# Texte à lire
○ ○ ○
Certaines personnes m'ont affirmé " à voix basse " qu'ils n'ont jamais pénétré dans un cimetière, même pas prié sur les tombes de leurs ancêtres, leurs familles ou amis.
Dans la vie il y a des quantités de portes à ouvrir, justement celles des cimetières où reposent nos chers disparus.
Moi je suis allé ouvrir la porte d'un des cimetières de Rabat.
VISITE A RABAT AU CIMETIERE.BENZAKEN SALOMON.
Retour à Rabat 42 ans après, visite Pépé Salomon Benzaken au cimetière.
Nous avons quitté définitivement Rabat au Maroc en juillet 1967.
Nous sommes partis et avons laissés nos chers disparus, nos morts.
Depuis quelque temps j’ai une pensée spéciale pour mon grand père paternel.
○ ○ ○
(Entrées pour la localisation des éléments décrits)

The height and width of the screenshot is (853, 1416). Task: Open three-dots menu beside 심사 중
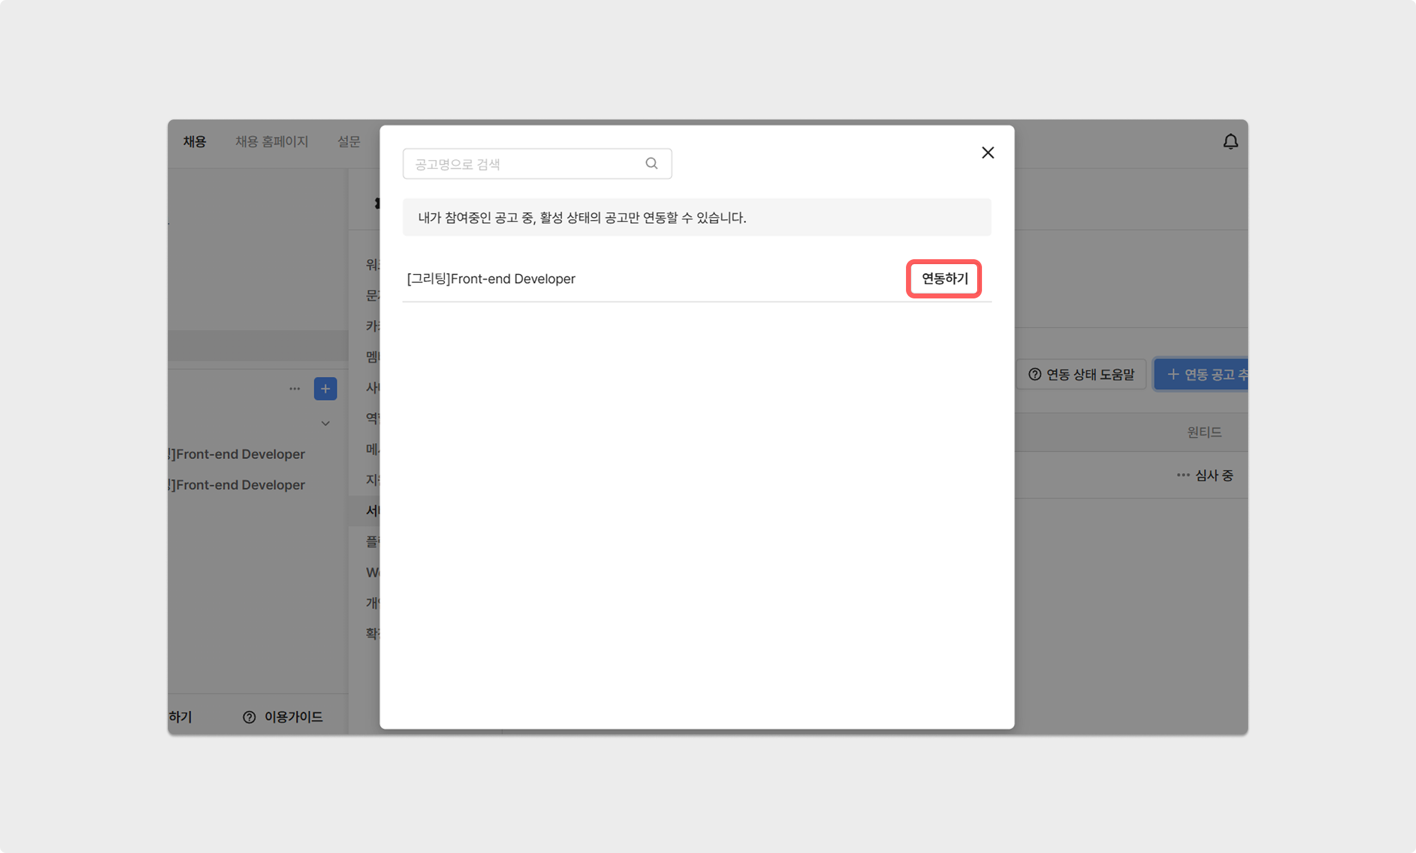[1182, 475]
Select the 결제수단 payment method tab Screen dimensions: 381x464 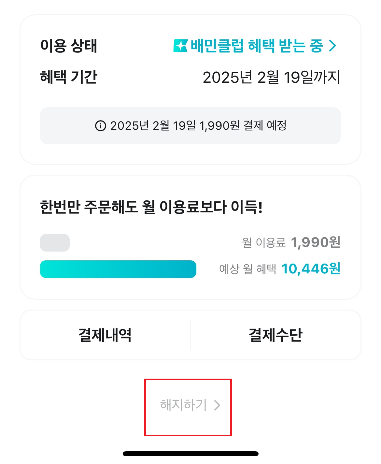click(x=275, y=335)
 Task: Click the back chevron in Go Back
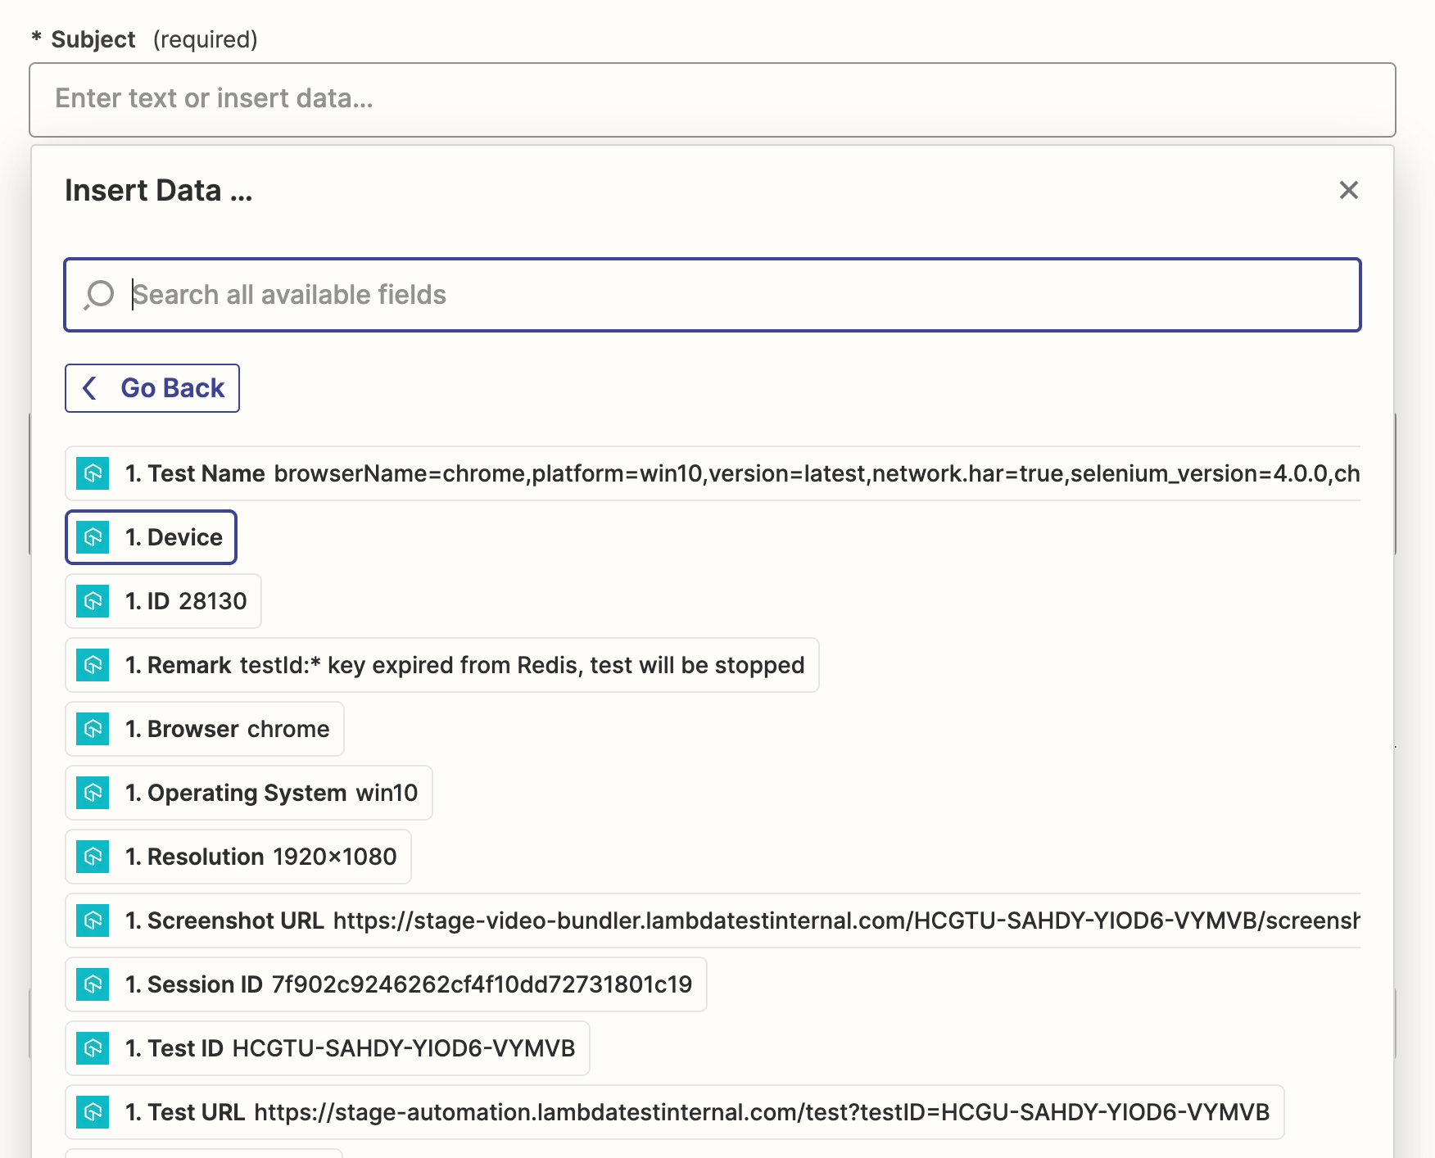pyautogui.click(x=90, y=388)
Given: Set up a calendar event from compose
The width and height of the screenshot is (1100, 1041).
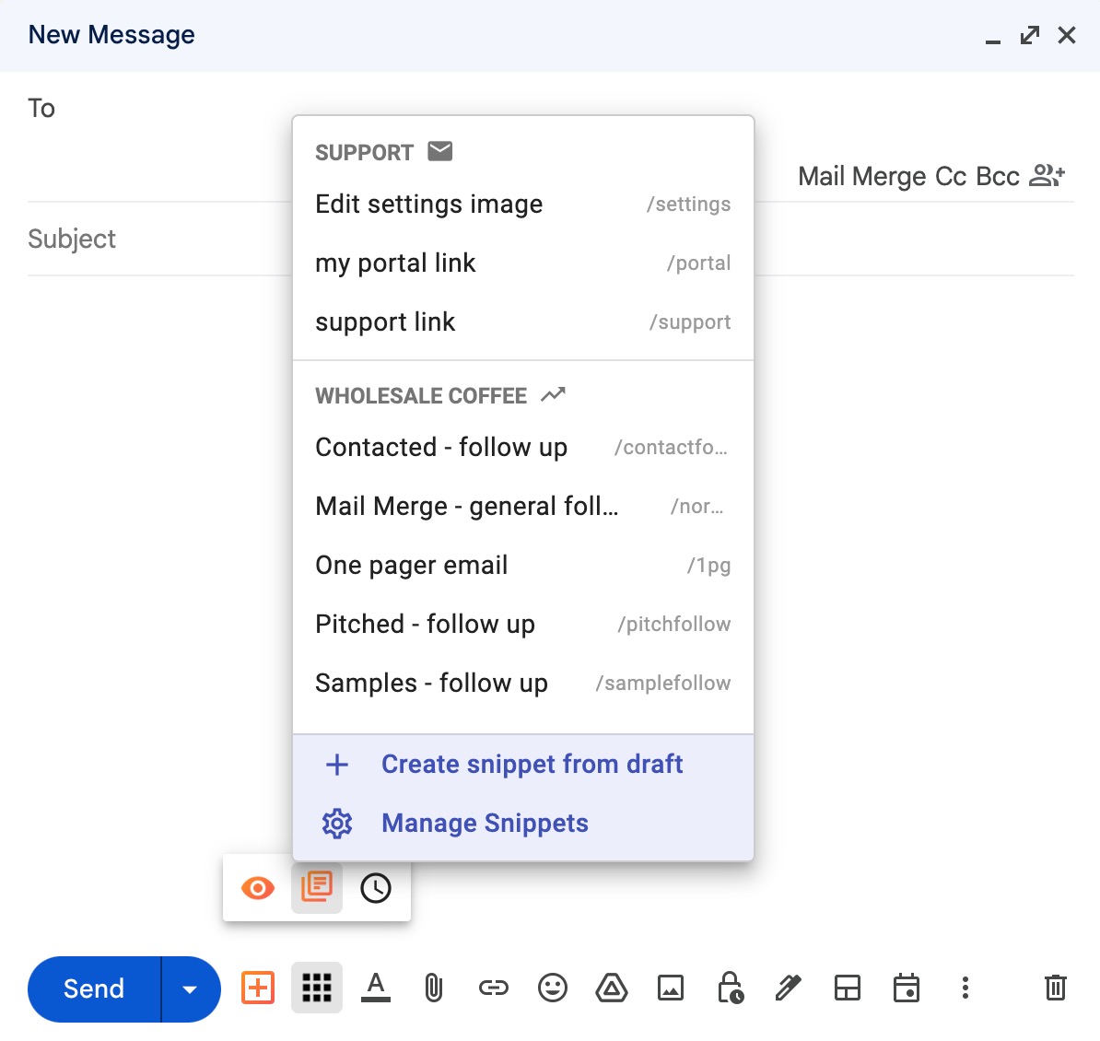Looking at the screenshot, I should tap(907, 988).
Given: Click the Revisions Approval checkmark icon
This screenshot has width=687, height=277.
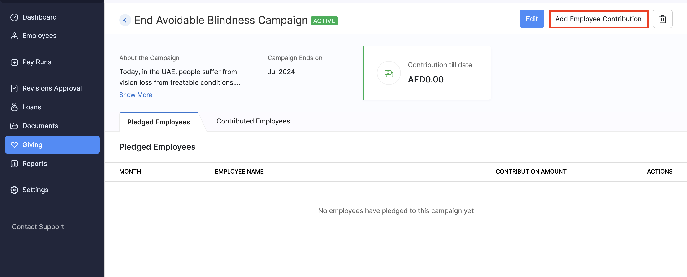Looking at the screenshot, I should tap(14, 88).
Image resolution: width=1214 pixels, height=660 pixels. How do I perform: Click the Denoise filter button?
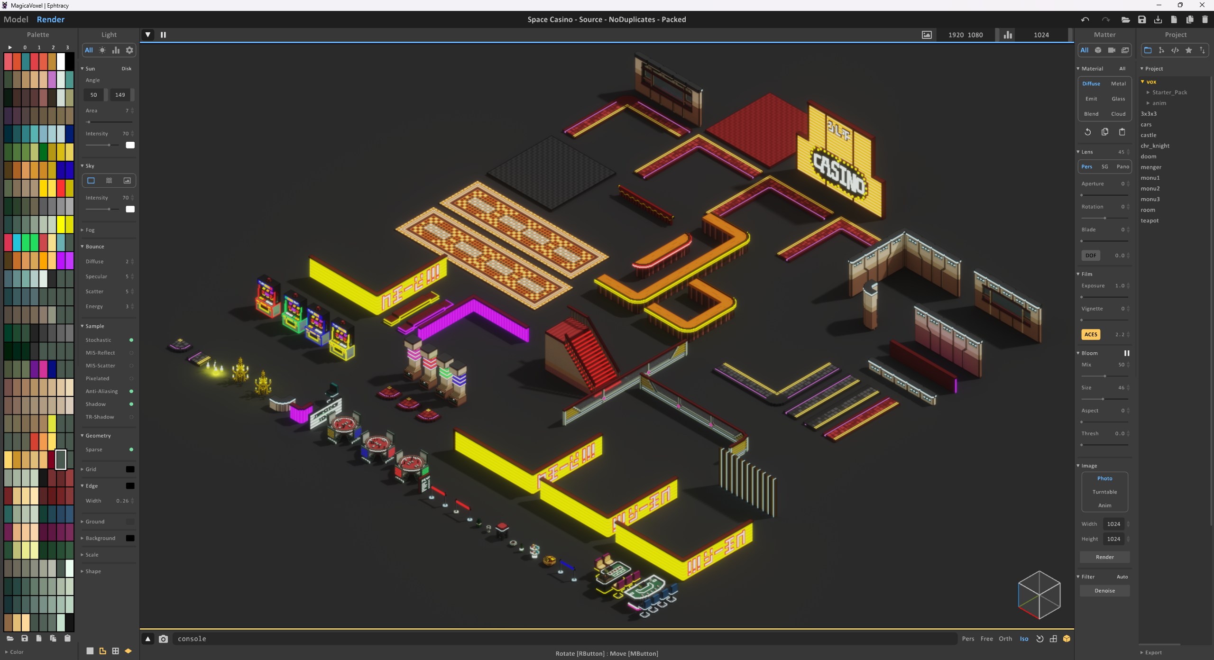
○ ○ ○
Répondez aux questions suivantes à partir du récit sur le cimetière de Rabat :
(a) En quel mois et en quelle année le départ définitif de Rabat a-t-il eu lieu ?
(b) Combien d'années après ce départ le retour à Rabat s'est-il fait ?
(c) D'après la dernière phrase, pour qui une pensée spéciale existe-t-elle depuis quelque temps ?
Les entrées ci-dessus n'ont aucun rapport avec le récit sur le cimetière de Rabat.

(a) En juillet 1967.
(b) 42 ans après.
(c) Pour le grand-père paternel.